The problem

Given a collection of candidate numbers (candidates) and a target number (target), find all unique combinations in candidates where the candidate numbers sum to target.

Each number in candidates may only be used once in the combination.

The solution set must not contain duplicate combinations.

Examples

Input: candidates = [10,1,2,7,6,1,5], target = 8
Output: 
[
[1,1,6],
[1,2,5],
[1,7],
[2,6]
]

Input: candidates = [2,5,2,1,2], target = 5
Output: 
[
[1,2,2],
[5]
]

Constraints

  • 1 <= candidates.length <= 100
  • 1 <= candidates[i] <= 50
  • 1 <= target <= 30

Explanation

From the description of the problem, we learn that we are given an array of numbers candidates and we want to find every combination that will sum to the given target.

Let’s look at our example with candidates = [10,1,2,7,6,1,5], target = 8 You can see that we can choose values that will sum up to target = 8:

  • 1, 1, 6
  • 1, 2, 5
  • 1, 7
  • 2, 6

Technically we could possibly have chosen values 7, 1 and 6, 2, but they count as the same combinations. In the problem statement, they mention that we can’t have any duplicate values, therefore we can’t add values 7, 1 and 6, 2 to our result.

Another limitation that we have is that we can’t use the same value an unlimited amount of times, for example, we can’t use 1 eight times, but we can use a value that shows up multiple times in our array.

To avoid the scenario with adding duplicate values, we will be sorting our input array. This will help us order values so that all duplicate values will be grouped together.

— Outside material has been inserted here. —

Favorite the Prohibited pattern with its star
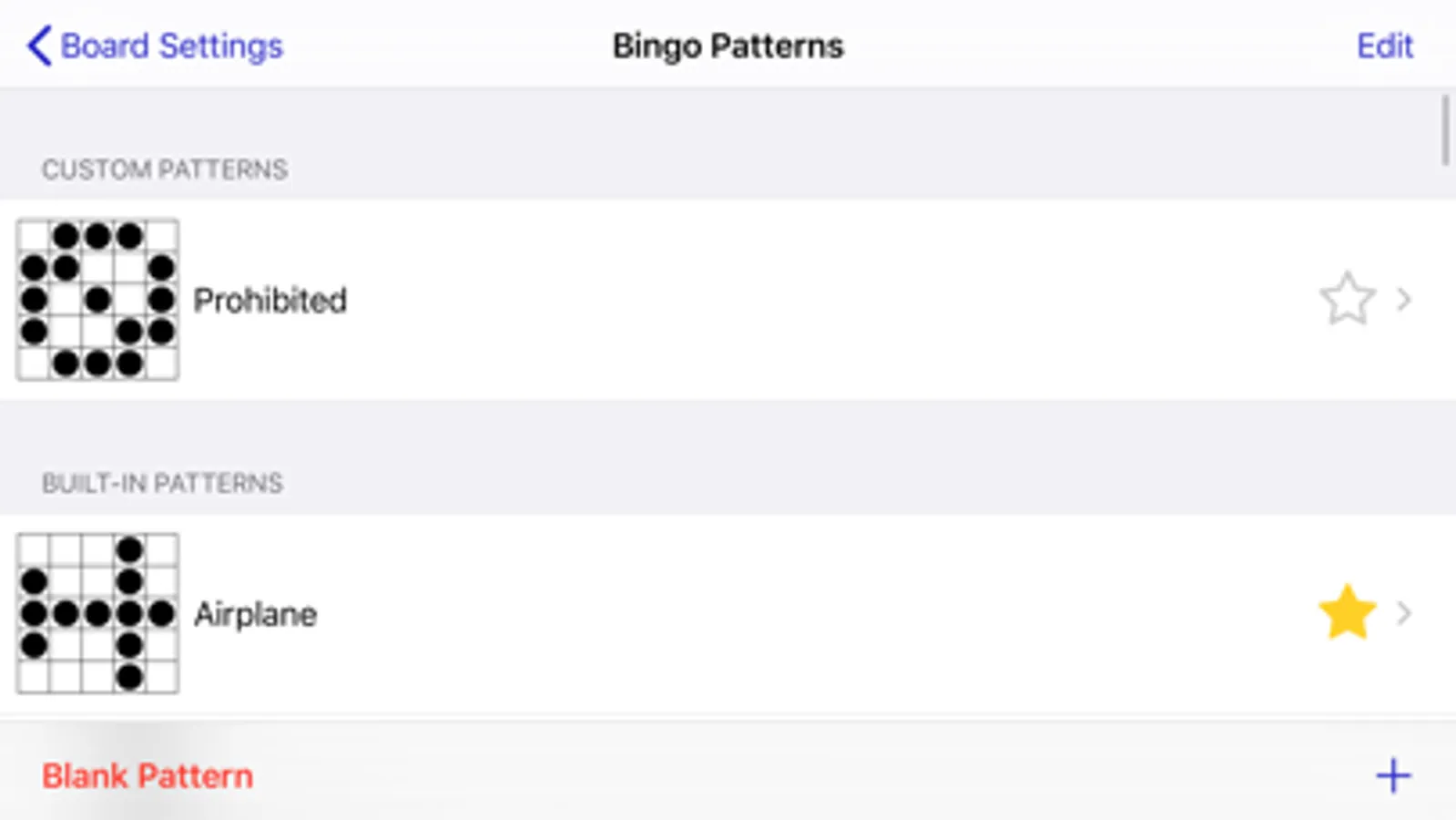Image resolution: width=1456 pixels, height=820 pixels. click(1347, 300)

We will have index i that will help us track at which position we are currently at, and we will be updating i until its neighbor value is not a duplicate value.

Backtracking Solution

func combinationSum2(_ candidates: [Int], _ target: Int) -> [[Int]] {
    var candidates = candidates
    candidates.sort()
    let n = candidates.count
    var res: [[Int]] = []

    func dfs(_ i: Int, _ curr: inout [Int], _ total: Int) {
        if total == target {
            res.append(curr)
            return
        }
        if total > target {
            return
        }
        if i >= n {
            return
        }

        curr.append(candidates[i])
        dfs(i + 1, &curr, total + candidates[i])

        curr.removeLast()
        var nextIndex = i + 1
        while nextIndex < n && candidates[i] == candidates[nextIndex] {
            nextIndex += 1
        }
        dfs(nextIndex, &curr, total)
    }

    var curr: [Int] = []
    dfs(0, &curr, 0)
    return res
}

Explanation

To solve this problem we will be using a depth-first search algorithm and a while loop that will help us avoid duplicate values in the result.

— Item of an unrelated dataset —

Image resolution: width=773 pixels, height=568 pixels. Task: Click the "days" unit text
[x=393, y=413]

Let’s look at an example of how our decision tree would look:

  • When we are at the first element, we are going to decide whether to add 1 or empty array.
  • Next, we could decide whether to add another 1 or skip it.
  • Next, we can try to add 2, and after that 5, but we can’t because total sum = 1 + 1 + 2 + 5 = 9, which is more than our target = 8, so we can stop our recursion and skip this path without including any values from it in our result (this will be one of our base cases).
  • Next, we are going to decide to include value 6 and add [1, 1, 6] to our result because the total sum equals target = 8.

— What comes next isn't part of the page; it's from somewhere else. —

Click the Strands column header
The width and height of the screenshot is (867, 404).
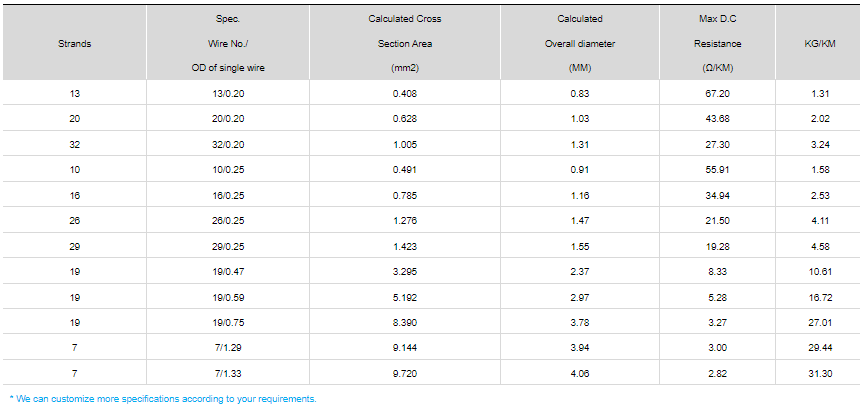(x=76, y=44)
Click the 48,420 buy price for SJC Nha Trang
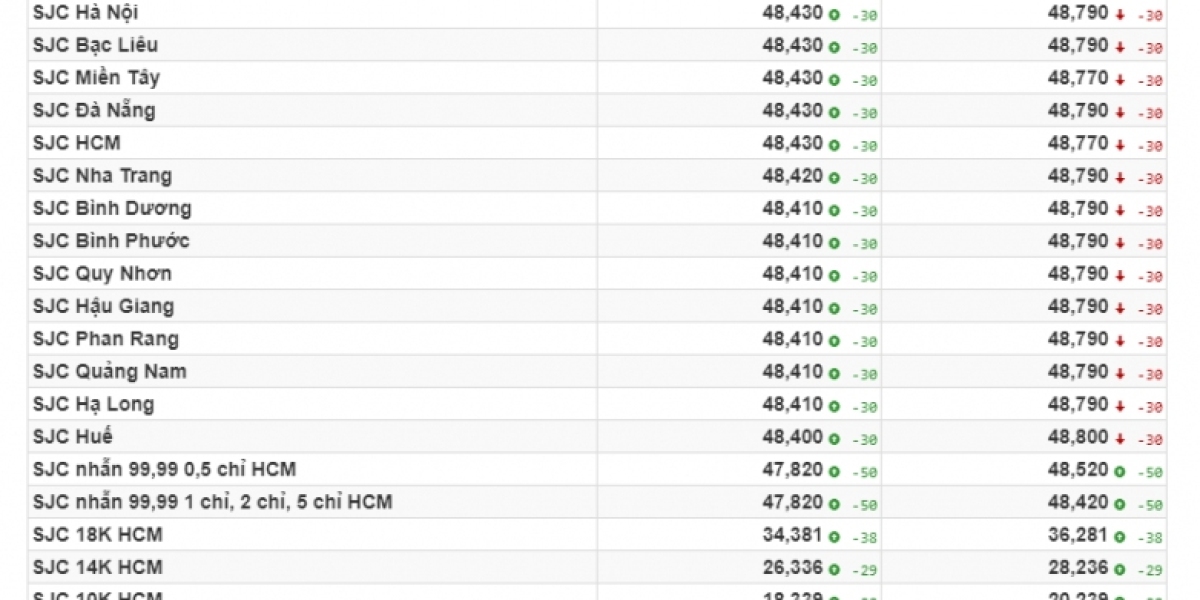Viewport: 1200px width, 600px height. click(x=792, y=176)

I will skip explaining all of the possible decisions because it’s a very long decision tree and will focus only on values that are equal to target.

  • Next, you can imagine that we skipped all values that do not sum to the target, so we can decide to add value 7 and add [1, 7] to our result.
  • Next, we will add [1, 2, 5] to our result.
  • Lastly, we would decide to add [2, 6] to our result.

Time/ Space complexity

  • Time complexity: O(n*2^n)
  • Space complexity: O(n)

Thank you for reading! 😊